Contrary to the position urged by Spencer before this court, the Georgia Supreme Court’s retroactive application of the 1975 amendment to the Georgia habeas statute was not novel, nor has the amended statute been only sporadically applied to cases like his. It is a dominant theme of the Supreme Court case law just described, however, that a federal habeas petitioner shall not be denied federal review of a federal constitutional claim on the basis of an asserted state procedural ground that is manifestly unfair in its treatmeiit of that claim.23 The element of unfair surprise *1471that renders novel or sporadically applied state procedural grounds inadequate to preclude federal review of federal constitutional claims is present in this case as well.

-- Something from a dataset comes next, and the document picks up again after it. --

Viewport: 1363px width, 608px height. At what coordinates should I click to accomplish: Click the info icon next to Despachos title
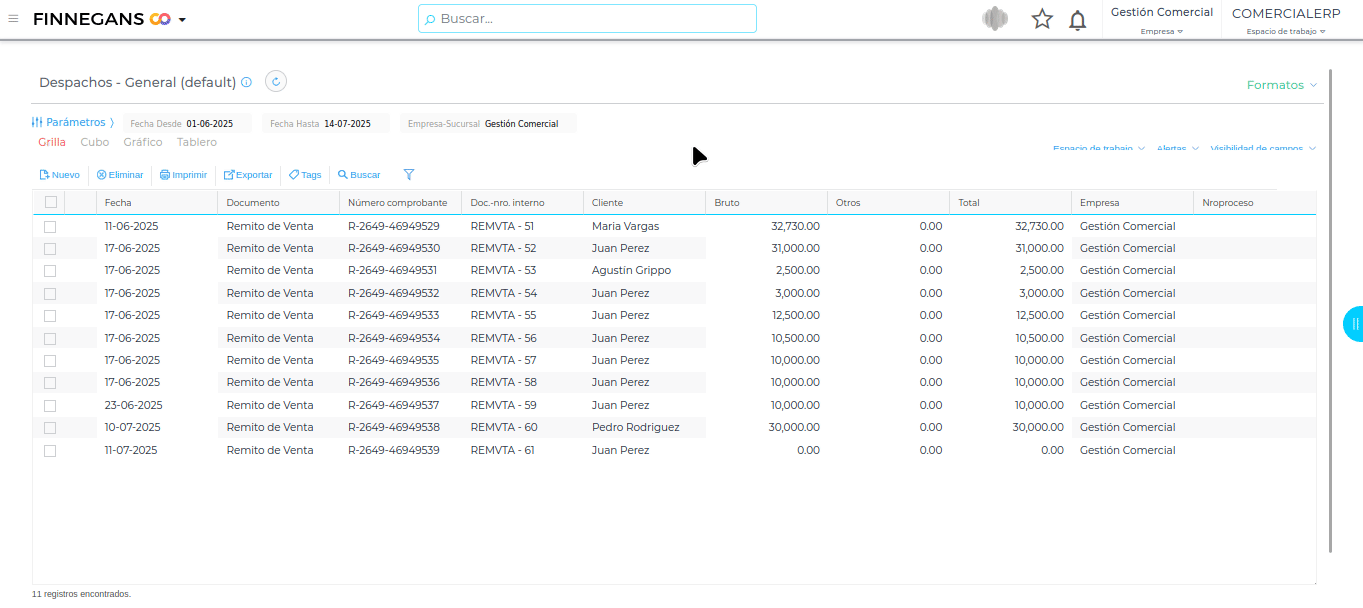point(246,83)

The 1975 amendment, as applied in this case, operated retroactively to render Spencer’s failure to raise a timely challenge to the composition of the jury array a waiver after the fact of his right to do so, affording him no opportunity to attempt to comply with the new provision before suffering the deprivation it imposed.24 We cannot find such an interpretation of Georgia procedural law to be an independent and adequate state ground sufficient to preclude federal court consideration of the merits of Spencer’s claim.25 Cf. Bouie v. City of Columbia, 378 U.S. 347, 354-55, 84 S.Ct. 1697, 1703, 12 L.Ed.2d 894 (1964).
We therefore REVERSE the decision of the district court on this issue and REMAND the case to the district court for an *1472evidentiary hearing on the merits of Spencer’s challenge to the composition of the array from which his petit jury was chosen.